Is it Chemistry or Convenience?

I filled in as a sub for my friend Nicole’s pool league on Saturday and used a new break cue that my brother gave to me.  I come to find out that he lifted it from the Cadillac Ranch.

It’s a good cue, one of those expensive cue’s that cost in the $100’s, and somebody left it there either by accident or not at that semi-crappy bar.

My brother – “If I didn’t take it, somebody else would’ve.”

I played my match and after I played, I decided to return the cue to the Cadillac Ranch.  I felt too guilty.  I didn’t care if somebody else lifts it, it weren’t gonna be me.

Luckily enough, the Cadillac Ranch is very close to Shooter’s in Southington so all I had to do was swing by and nonchalantly drop it off like an anti-thief in the night.

But it was a Saturday night and they had a $5 cover.  Not only that but I was already a few beers deep and feeling good.  So I figured, why not stay for a beer at least?  That’s when I remembered my new friend, Liz, whom I met a week prior, lives super close to the Cadillac Ranch.  I called her up and got her to meet me for a drink.

Then my friend Stephanie show’s up with her Bumble date.  Then my brother shows up.

I ended up closing the bar.

It’s funny how one good deed can lead to an awesome night and my new friend, Liz, is wonderful.

I already have a shit-ton of friends, I don’t need or want any more, but we have too much in common and when I’m with her, she feels like best friend material and at my age, the older I get, those BFF types are a rarity.

So, after Liz got off work on Wednesday, I took her to my family’s cottage in Rhode Island and we drank, played cards, watched movies, and at midnight we walked to the beach, as per tradition, I do every time I go to Rhode Island, and yeah, definitely BFF potential.
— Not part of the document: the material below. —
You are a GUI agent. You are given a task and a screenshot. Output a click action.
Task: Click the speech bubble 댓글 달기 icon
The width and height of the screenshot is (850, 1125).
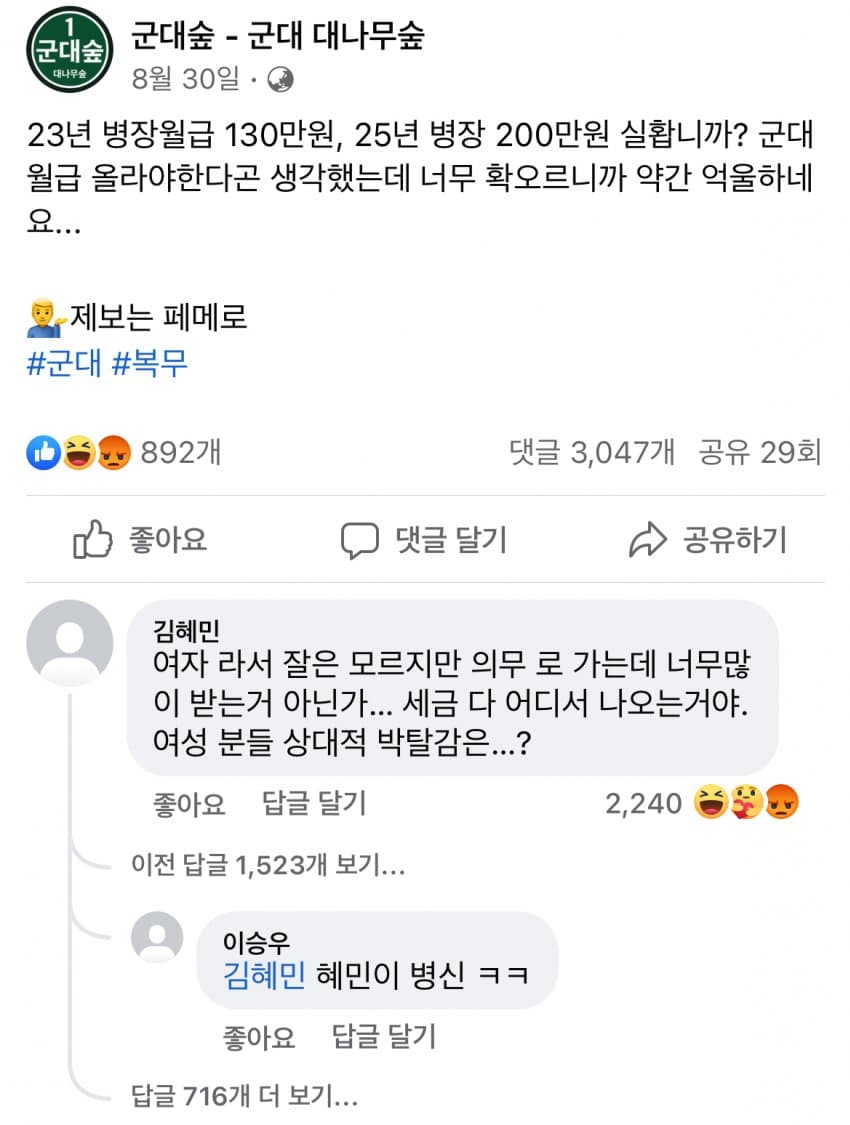coord(359,541)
She’s never had a best friend before which is opposite of myself.  All I’ve ever had were best friends and feel that life is a little harder and sadder without them.

But I’m truly the worlds biggest cynic…..the thing is, looking back on all my best friends…..we were BFF’s out of convenience.  We came together, liked one another enough to hang out, but the thing is, as fate would have it, we had both TIME and ROOM in our lives at the exact same moment at the start of the friendship.  We had room for each other.  And the more room you grant a person to occupy in your life, the greater the friendship.

I hate to say it but it’s true.  Making room for someone is the most valuable part of the friendship.  Like in the Big Labowski, the Dude was best friends with Walter whom he didn’t even like, but they both had room in their lives at the same time.

Liz just so happened to meet me at a time in my life when I was suffering from crippling boredom.  The boredom I experienced didn’t last long, maybe a week or two, but like I said in my last post – I needed to do something about it pronto or my mind would be blotto.

She’s a Fortnite player.  In my last post, I was seconds away from downloading that game.  I come to find out that Liz is a Fortnite player and she invited me to her house last Tuesday for a play date.

We both have room for each other and we both have a ridiculous amount of shit in common.  But according to my theory, if she met me at any other time in my life – literally ANY other time, she’d be a forgotten Facebook acquaintance.

After I played Fortnite with Liz, I had my pool league.  My crush was there as always.  He’s married.  And I did something I regret.  At the time, it seemed like a good idea…

I told him how I felt about him but I did it in a way like when people say, “Man, if only you weren’t married, I’d totally be into you” sort of way.  Like an after-thought way of saying something.  In a “too late to change things” kind of way.

Old woman – “If only I was 20 years younger, we could’ve had something special.”

It was somewhat cutesy and complimentary.  Not at all meant to rile feathers.

It was wrong and selfish of me because the guy actually likes me.  It be different if he had no feelings for me, but he does.  And I shouldn’t have said anything.  He’s just so goddamed big and tall and ridiculously funny and smart.  Not to mention he’s half-black which to me, is sexy as hell.

But anyway, I digress….my 7 month old nephew is here upstairs.  I should say hi to him.